The mother of a 10-year-old girl who died at a crisis-hit Glasgow children’s hospital has thanked the whistleblowers who told management of a high risk of infection only three weeks before she died.

Milly Main died in August 2017 after contracting an infection as she recovered from leukaemia treatment. Her mother, Kimberly Darroch, told BBC Scotland that she believed her daughter would still be alive if the Glasgow health board had taken action when it was first warned of the problems with the hospital water supply. “I’ve no doubt in my mind that Milly would be sitting beside me, right now,” she said.

Milly was one of two children who died at the Royal Hospital for Children after being treated on a cancer ward that was later closed because of concerns about water contamination. Speaking about the hospital on BBC Radio 4’s Woman’s Hour on Friday morning, Scotland’s first minister, Nicola Sturgeon, insisted: “Whistleblowers should absolutely come forward and my undertaking is that they should always be listened to.”

The latest allegations that warnings about infection risk at the children’s hospital were not acted upon were detailed by the Labour MSP Anas Sarwar during first minister’s questions on Thursday.

Sarwar said he had seen a report for the health board – completed the week the Queen Elizabeth university hospital, where the children’s hospital is based, opened in 2015 – which warned that the water supply was not safe and there was a high risk of infections.

Sarwar also revealed that only three weeks before Milly died, infection control doctors alerted management to concerns about line infections, escalating this to Health Protection Scotland and the Scottish government, and requested testing of the water.

Milly had been making a good recovery from cancer treatment when her Hickman line, a catheter used to administer drugs, became infected. A month after her death, an assessment of the water supply again found the water was not safe and that there was a high risk of infections.

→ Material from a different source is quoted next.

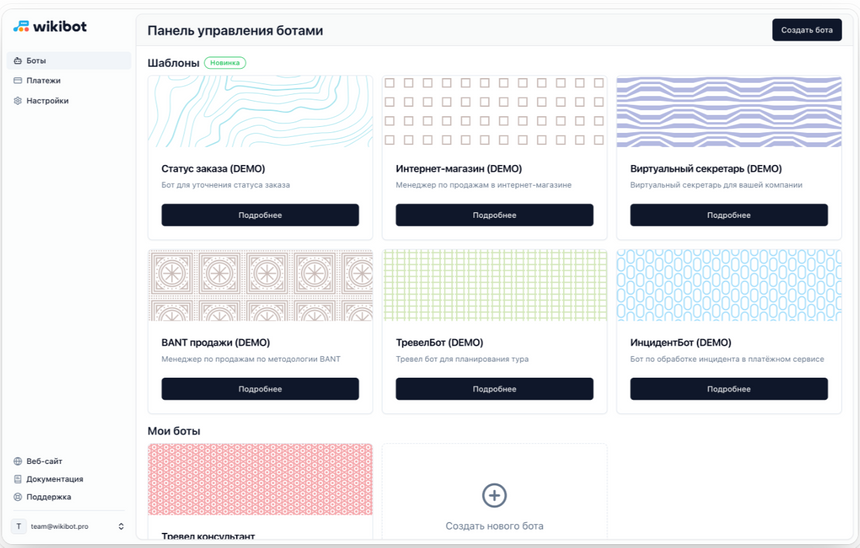The height and width of the screenshot is (548, 860).
Task: Click the card icon beside Платежи
Action: [18, 81]
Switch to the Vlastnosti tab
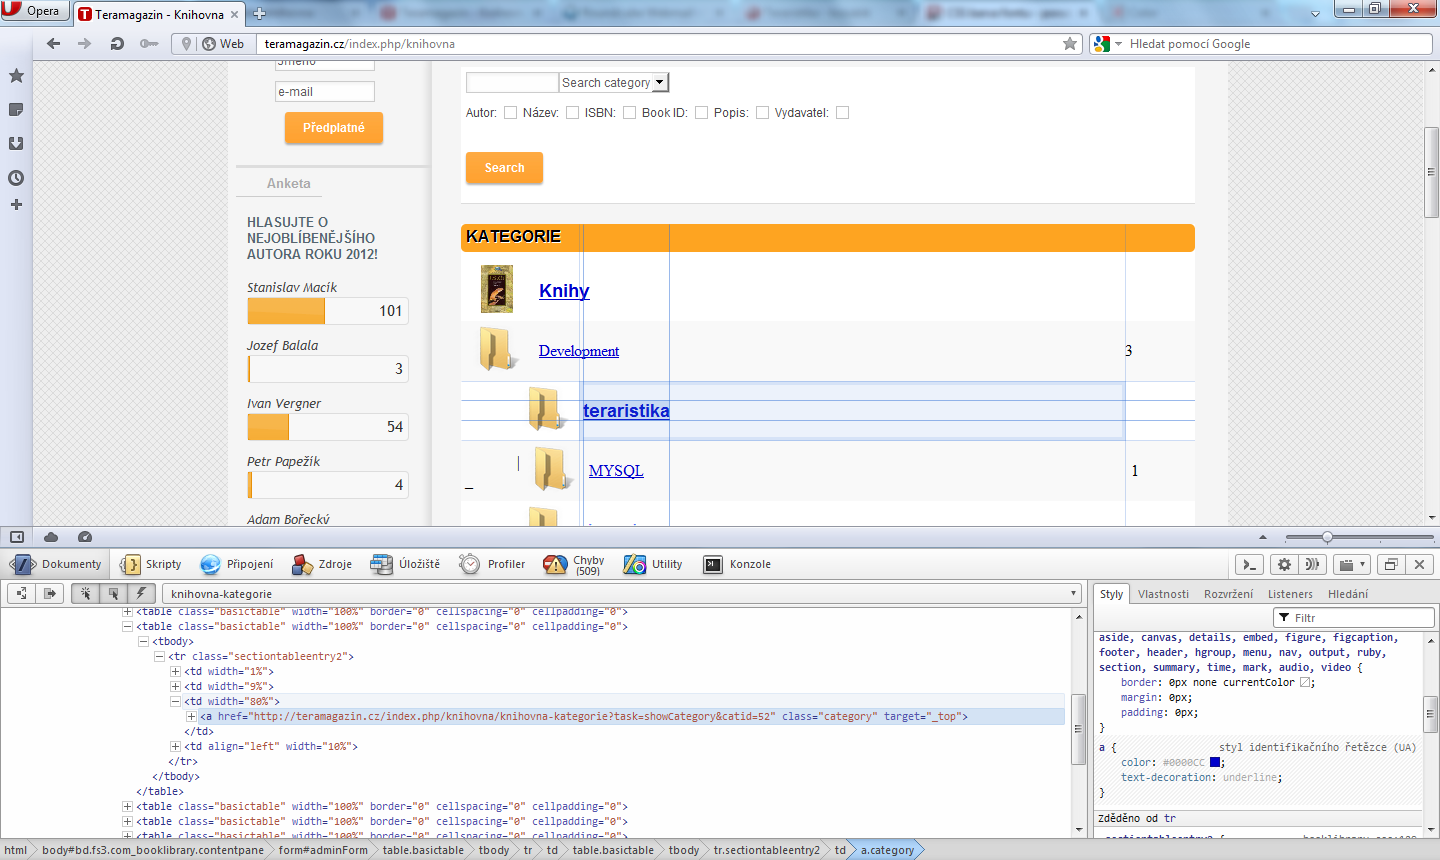Viewport: 1440px width, 860px height. [1163, 594]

On Friday, Sarwar called for senior managers at the health board to be moved aside. “The senior managers who ignored repeated warnings about the risk of infections at the hospital should not be in their posts today. Now that the health board is in special measures, senior managers must be moved aside, and a truly independent system put in place to run the hospital until public confidence is fully restored,” he said.

The health board insisted that the hospital campus had a “safe and effective water supply” and that all inspection reports had been acted upon.

But Sarwar also revealed he had seen figures that suggested there were 50 cases of infections at the Royal Hospital for Children between 2015 and 2018, and a further 15 unconfirmed cases so far this year.

NHS Greater Glasgow and Clyde, Scotland’s largest health board, was placed in the Scottish equivalent of special measures last Friday by the health secretary, Jeane Freeman, who announced a public inquiry into hospital building flaws in September when concerns about the children’s wards were first raised.

The inquiry will also consider safety issues at the new £150m children’s hospital in Edinburgh, whose opening was delayed after final inspections revealed serious concerns about its ventilation system.